* BEGIN SUPPLIED DATA *

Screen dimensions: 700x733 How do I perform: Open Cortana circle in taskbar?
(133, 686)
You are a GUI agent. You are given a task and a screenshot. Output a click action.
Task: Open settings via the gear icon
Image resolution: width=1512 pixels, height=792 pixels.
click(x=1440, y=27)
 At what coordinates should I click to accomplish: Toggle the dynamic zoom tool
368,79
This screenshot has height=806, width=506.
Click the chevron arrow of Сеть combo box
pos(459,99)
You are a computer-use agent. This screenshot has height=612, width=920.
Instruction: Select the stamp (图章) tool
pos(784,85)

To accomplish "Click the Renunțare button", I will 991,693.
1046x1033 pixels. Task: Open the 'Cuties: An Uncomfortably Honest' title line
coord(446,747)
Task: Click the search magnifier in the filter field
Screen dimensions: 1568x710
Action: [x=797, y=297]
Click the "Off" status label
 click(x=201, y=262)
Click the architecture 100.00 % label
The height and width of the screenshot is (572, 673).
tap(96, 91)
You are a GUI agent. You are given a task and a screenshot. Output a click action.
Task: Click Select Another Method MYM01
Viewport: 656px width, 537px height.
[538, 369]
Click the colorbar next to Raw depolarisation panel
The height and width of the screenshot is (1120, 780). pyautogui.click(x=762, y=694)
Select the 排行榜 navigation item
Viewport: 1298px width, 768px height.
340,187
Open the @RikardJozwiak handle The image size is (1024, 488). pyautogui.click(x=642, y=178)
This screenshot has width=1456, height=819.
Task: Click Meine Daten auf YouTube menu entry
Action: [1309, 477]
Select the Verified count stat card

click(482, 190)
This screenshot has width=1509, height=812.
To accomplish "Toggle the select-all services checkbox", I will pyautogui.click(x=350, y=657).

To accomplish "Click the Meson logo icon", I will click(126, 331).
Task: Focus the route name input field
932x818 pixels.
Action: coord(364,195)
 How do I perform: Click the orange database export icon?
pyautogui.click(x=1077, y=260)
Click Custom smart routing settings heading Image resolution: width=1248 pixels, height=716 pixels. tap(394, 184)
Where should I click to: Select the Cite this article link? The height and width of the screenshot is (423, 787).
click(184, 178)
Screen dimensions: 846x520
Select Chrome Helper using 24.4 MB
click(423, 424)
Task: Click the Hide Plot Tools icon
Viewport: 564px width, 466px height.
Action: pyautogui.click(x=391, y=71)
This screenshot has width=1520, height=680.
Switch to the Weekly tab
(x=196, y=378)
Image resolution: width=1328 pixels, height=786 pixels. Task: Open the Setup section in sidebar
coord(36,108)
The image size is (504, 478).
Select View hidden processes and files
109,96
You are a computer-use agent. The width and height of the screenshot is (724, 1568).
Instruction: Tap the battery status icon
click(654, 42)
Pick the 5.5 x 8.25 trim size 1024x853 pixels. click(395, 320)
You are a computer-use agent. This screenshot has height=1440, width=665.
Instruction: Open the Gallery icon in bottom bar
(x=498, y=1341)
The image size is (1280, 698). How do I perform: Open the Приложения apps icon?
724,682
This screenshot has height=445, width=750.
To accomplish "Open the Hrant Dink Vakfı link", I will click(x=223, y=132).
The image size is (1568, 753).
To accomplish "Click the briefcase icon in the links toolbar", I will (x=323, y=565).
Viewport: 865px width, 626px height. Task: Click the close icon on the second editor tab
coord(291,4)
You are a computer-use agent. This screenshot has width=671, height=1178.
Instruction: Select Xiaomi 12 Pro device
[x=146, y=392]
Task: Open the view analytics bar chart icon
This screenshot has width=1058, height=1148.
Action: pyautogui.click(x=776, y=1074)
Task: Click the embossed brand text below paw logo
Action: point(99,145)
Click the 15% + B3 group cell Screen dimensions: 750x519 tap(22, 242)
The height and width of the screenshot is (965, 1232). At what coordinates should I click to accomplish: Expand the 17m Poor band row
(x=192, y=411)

* END SUPPLIED DATA *

BRIEF:
Render every line of the items above as a JSON list of strings, one string per line, skipping blank lines.

EXERCISE OUTPUT:
[
  "Screen dimensions: 700x733 How do I perform: Open Cortana circle in taskbar?",
  "(133, 686)",
  "You are a GUI agent. You are given a task and a screenshot. Output a click action.",
  "Task: Open settings via the gear icon",
  "Image resolution: width=1512 pixels, height=792 pixels.",
  "click(x=1440, y=27)",
  " At what coordinates should I click to accomplish: Toggle the dynamic zoom tool",
  "368,79",
  "This screenshot has height=806, width=506.",
  "Click the chevron arrow of Сеть combo box",
  "pos(459,99)",
  "You are a computer-use agent. This screenshot has height=612, width=920.",
  "Instruction: Select the stamp (图章) tool",
  "pos(784,85)",
  "To accomplish \"Click the Renunțare button\", I will 991,693.",
  "1046x1033 pixels. Task: Open the 'Cuties: An Uncomfortably Honest' title line",
  "coord(446,747)",
  "Task: Click the search magnifier in the filter field",
  "Screen dimensions: 1568x710",
  "Action: [x=797, y=297]",
  "Click the \"Off\" status label",
  " click(x=201, y=262)",
  "Click the architecture 100.00 % label",
  "The height and width of the screenshot is (572, 673).",
  "tap(96, 91)",
  "You are a GUI agent. You are given a task and a screenshot. Output a click action.",
  "Task: Click Select Another Method MYM01",
  "Viewport: 656px width, 537px height.",
  "[538, 369]",
  "Click the colorbar next to Raw depolarisation panel",
  "The height and width of the screenshot is (1120, 780). pyautogui.click(x=762, y=694)",
  "Select the 排行榜 navigation item",
  "Viewport: 1298px width, 768px height.",
  "340,187",
  "Open the @RikardJozwiak handle The image size is (1024, 488). pyautogui.click(x=642, y=178)",
  "This screenshot has width=1456, height=819.",
  "Task: Click Meine Daten auf YouTube menu entry",
  "Action: [1309, 477]",
  "Select the Verified count stat card",
  "click(482, 190)",
  "This screenshot has width=1509, height=812.",
  "To accomplish \"Toggle the select-all services checkbox\", I will pyautogui.click(x=350, y=657).",
  "To accomplish \"Click the Meson logo icon\", I will click(126, 331).",
  "Task: Focus the route name input field",
  "932x818 pixels.",
  "Action: coord(364,195)",
  " How do I perform: Click the orange database export icon?",
  "pyautogui.click(x=1077, y=260)",
  "Click Custom smart routing settings heading Image resolution: width=1248 pixels, height=716 pixels. tap(394, 184)",
  "Where should I click to: Select the Cite this article link? The height and width of the screenshot is (423, 787).",
  "click(184, 178)",
  "Screen dimensions: 846x520",
  "Select Chrome Helper using 24.4 MB",
  "click(423, 424)",
  "Task: Click the Hide Plot Tools icon",
  "Viewport: 564px width, 466px height.",
  "Action: pyautogui.click(x=391, y=71)",
  "This screenshot has width=1520, height=680.",
  "Switch to the Weekly tab",
  "(x=196, y=378)",
  "Image resolution: width=1328 pixels, height=786 pixels. Task: Open the Setup section in sidebar",
  "coord(36,108)",
  "The image size is (504, 478).",
  "Select View hidden processes and files",
  "109,96",
  "You are a computer-use agent. The width and height of the screenshot is (724, 1568).",
  "Instruction: Tap the battery status icon",
  "click(654, 42)",
  "Pick the 5.5 x 8.25 trim size 1024x853 pixels. click(395, 320)",
  "You are a computer-use agent. This screenshot has height=1440, width=665.",
  "Instruction: Open the Gallery icon in bottom bar",
  "(x=498, y=1341)",
  "The image size is (1280, 698). How do I perform: Open the Приложения apps icon?",
  "724,682",
  "This screenshot has height=445, width=750.",
  "To accomplish \"Open the Hrant Dink Vakfı link\", I will click(x=223, y=132).",
  "The image size is (1568, 753).",
  "To accomplish \"Click the briefcase icon in the links toolbar\", I will (x=323, y=565).",
  "Viewport: 865px width, 626px height. Task: Click the close icon on the second editor tab",
  "coord(291,4)",
  "You are a computer-use agent. This screenshot has width=671, height=1178.",
  "Instruction: Select Xiaomi 12 Pro device",
  "[x=146, y=392]",
  "Task: Open the view analytics bar chart icon",
  "This screenshot has width=1058, height=1148.",
  "Action: pyautogui.click(x=776, y=1074)",
  "Task: Click the embossed brand text below paw logo",
  "Action: point(99,145)",
  "Click the 15% + B3 group cell Screen dimensions: 750x519 tap(22, 242)",
  "The height and width of the screenshot is (965, 1232). At what coordinates should I click to accomplish: Expand the 17m Poor band row",
  "(x=192, y=411)"
]